After assessing where the organization’s efforts could be best utilized, the decision was made to open medical clinics in villages in the Atlas Mountains that have not yet been able to receive medical care or humanitarian aid.
“Our mission thus far has been a success, thanks to the coordination we had with the authorities here in Morocco,” explained Deputy Director of Emergency Operations Linor Attias. “As a result of that coordination we have identified the areas that have not yet received medical response and we are heading there. I want to thank everyone who was involved in helping us make this happen.”
Early Thursday afternoon, the team had set up two medical clinics in different villages in the Atlas Mountains to treat injured and ill people. There are still many villages deep in the mountains that have not yet received any medical or humanitarian aid, although in many places search and rescue crews are busy at work trying to rescue survivors from the rubble.
“We chose the specific villages to set up our medical clinics in coordination with local leaders who told us that they have yet to receive medical care in their villages,” Attias explained. “We are coming to be a force multiplier for local services and assist where we people have not yet received aid and medical care.”

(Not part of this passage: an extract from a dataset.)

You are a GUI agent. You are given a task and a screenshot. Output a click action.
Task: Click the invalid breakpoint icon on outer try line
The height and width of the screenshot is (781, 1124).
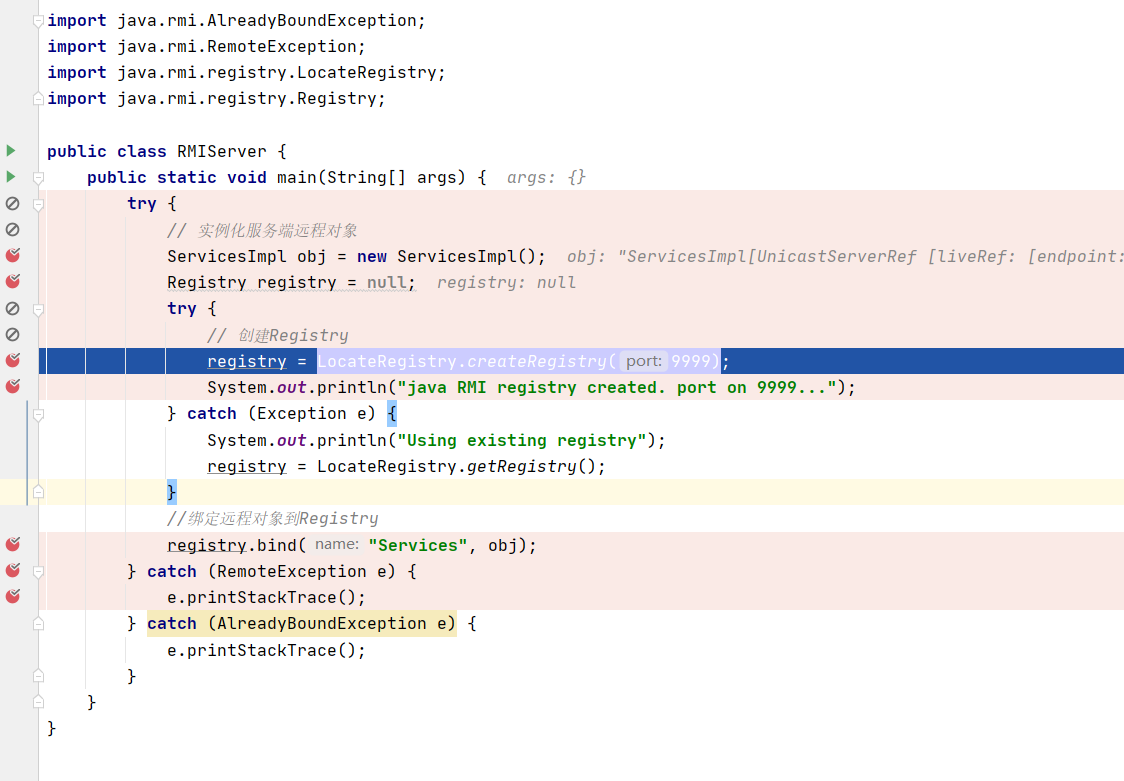click(12, 203)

The team, which will now focus on operating the medical clinics, is comprised of both Muslim and Jewish volunteers and includes two doctors, and a dozen EMTs and paramedics, several of whom are Arabic and French speakers. Three of the volunteers are also part of the organization’s Psychotrauma and Crisis Response Unit and will be providing psychological first aid and stabilization where needed. Three other volunteers have expertise in search and rescue operations, including one firefighter, and one member of Israel’s search and rescue teams.

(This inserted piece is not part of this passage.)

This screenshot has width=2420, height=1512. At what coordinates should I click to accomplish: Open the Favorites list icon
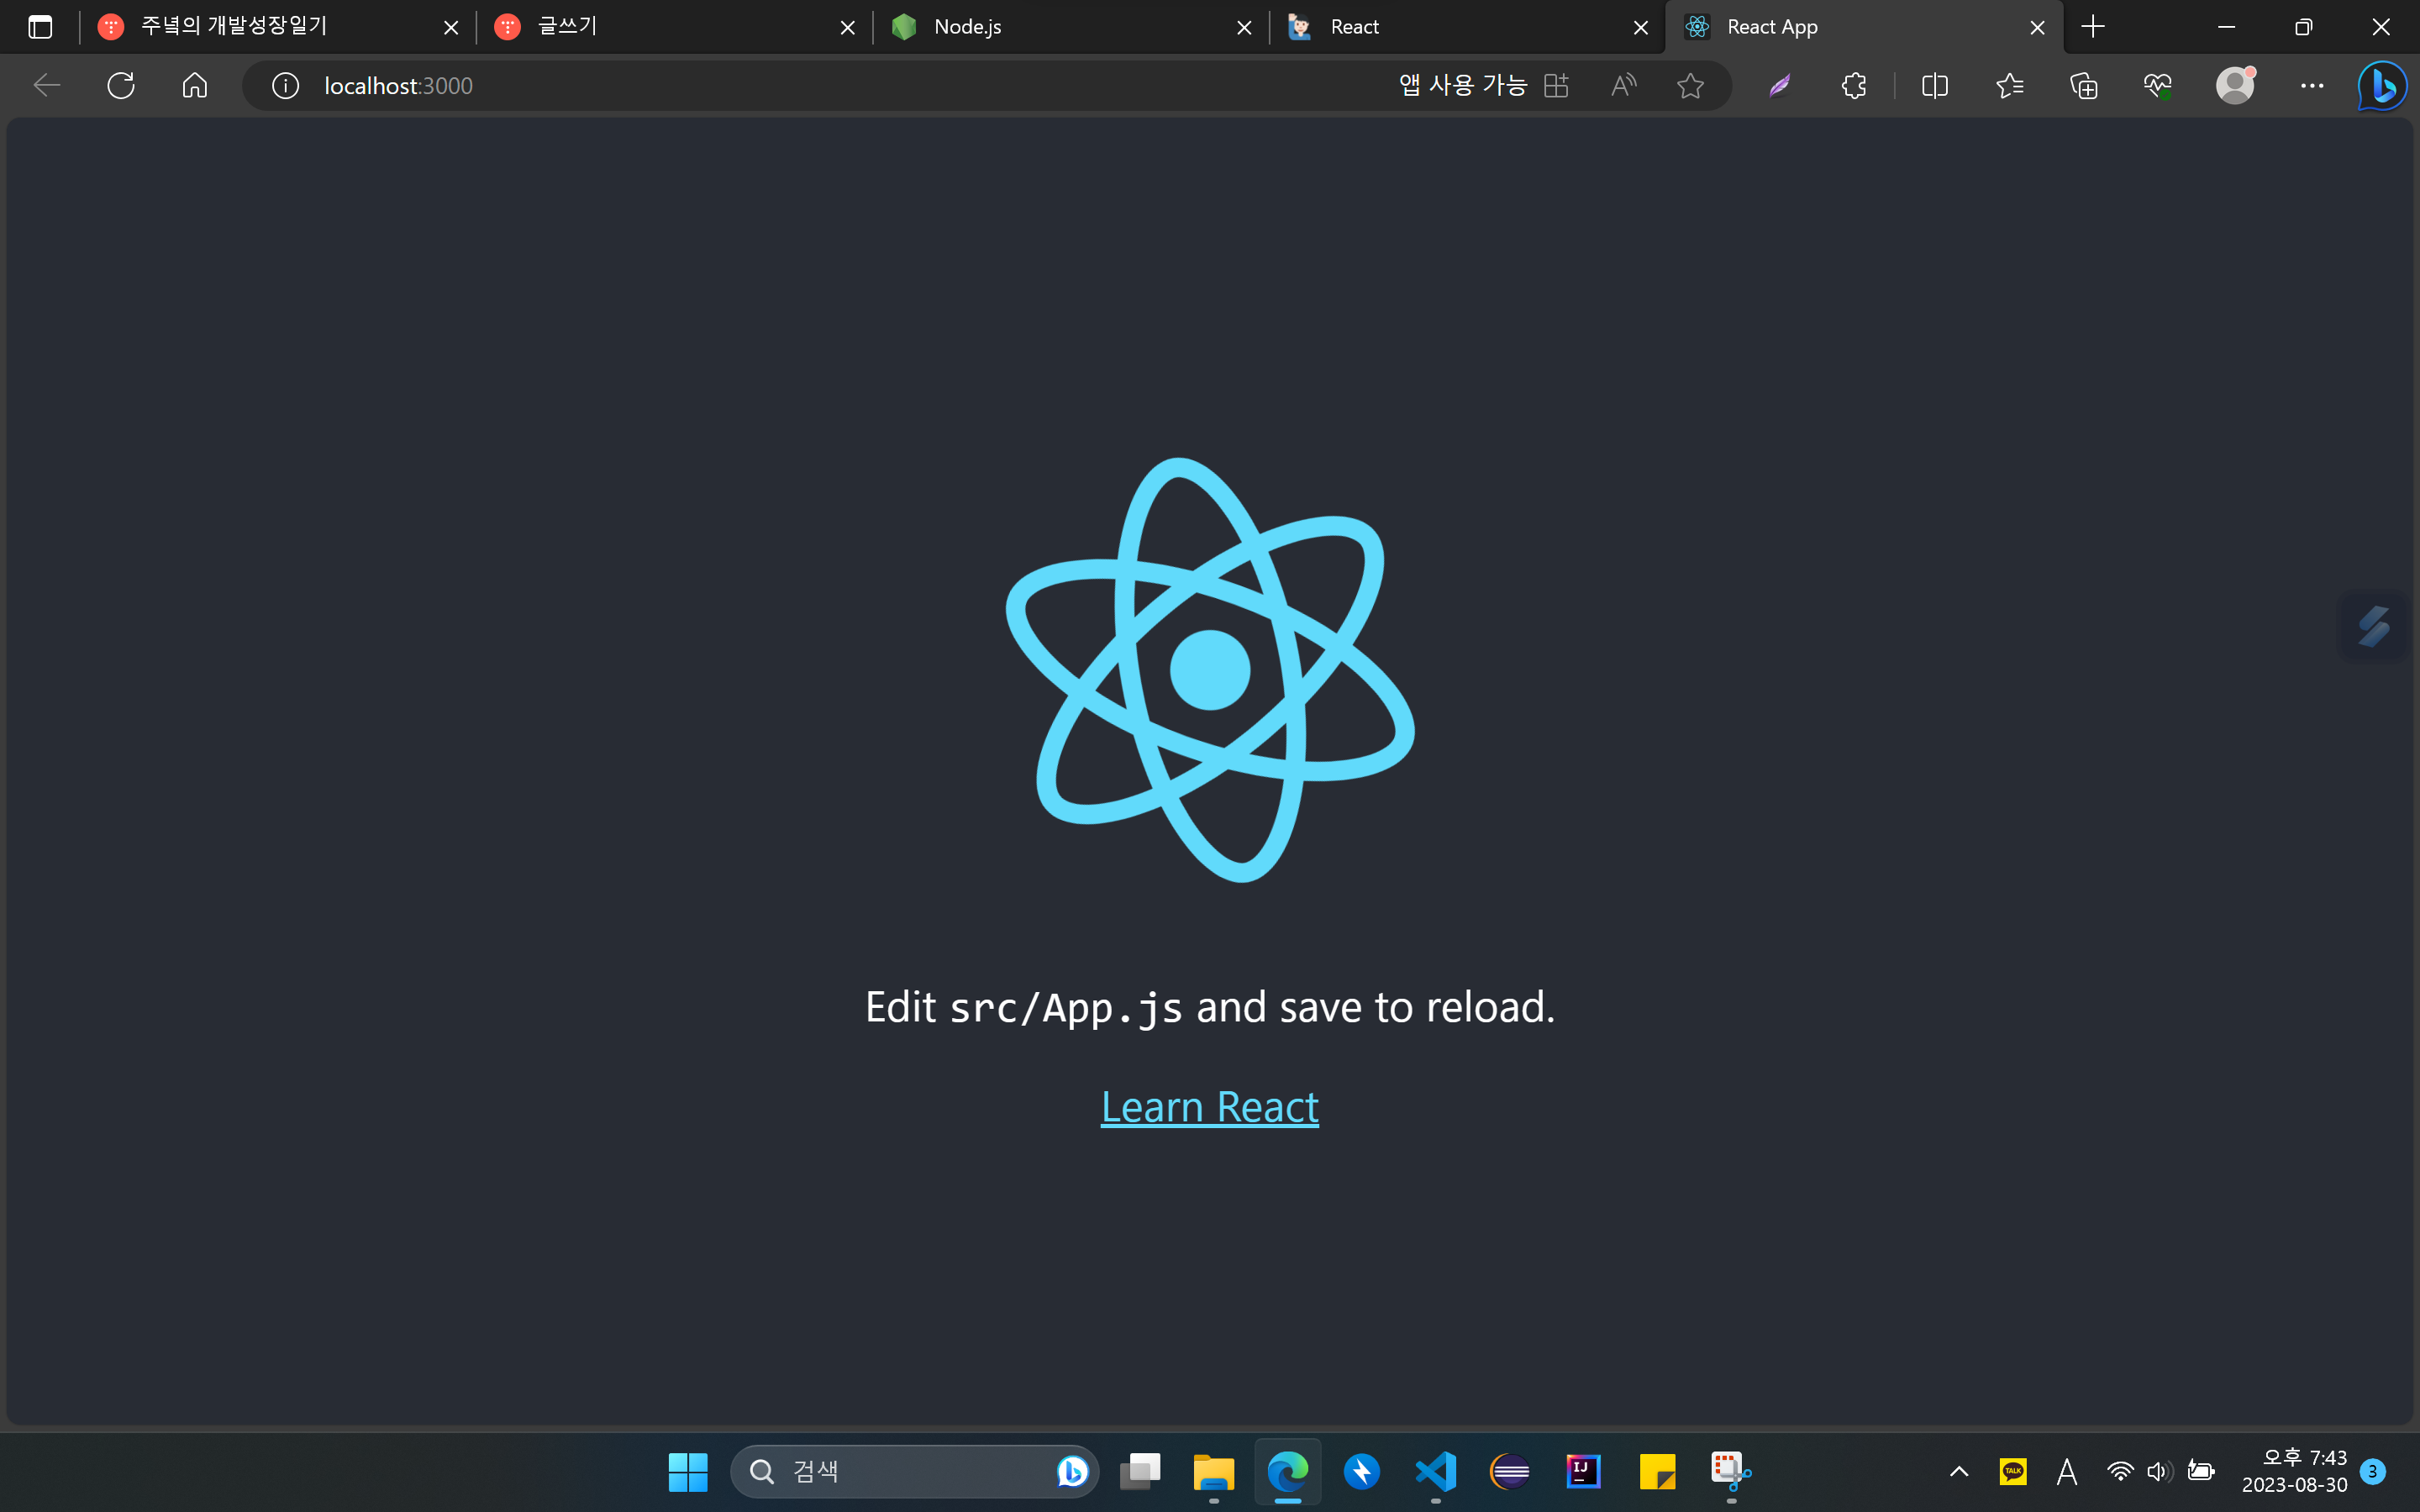2009,86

“Our main objective now is to provide medical care and humanitarian aid, but we chose a diverse team with expertise in many areas in order to be able to respond to any situation that developed,” said mission commander Yossi Amar. “Our volunteers are a diverse group and we are utilizing that diversity to be able to best help the Moroccan people and speak to them in their own language while respecting their culture and traditions.”
For one of the volunteers in the group, Sivan Menachem, the mission is personal.
“I lived in Morocco for many years, and my parents are still there,” Sivan explained. “Thankfully they were not injured by the earthquake, but many families were, and I am here to help them.”
Sivan, who lives in the small town of Ganei Yohanan just outside of Mazkeret Batya, dropped all of her plans for the foreseeable future once she heard about the mission to Morocco.
“This was something that I knew I needed to do,” she concluded.
“We have received the blessing of the local government to operate here and provide medical care to those in need,” Amar said. “The residents have been informed that we are here and that whoever needs medical attention can come to us. So far in the village of Imi N’Tala where we opened our first clinic earlier today, we have treated dozens of people for sprains, broken bones, dehydration, medical illnesses requiring antibiotics, fevers, and many other conditions. We are coordinating with local ambulance teams and other first responders in the field and treating them as well when needed.”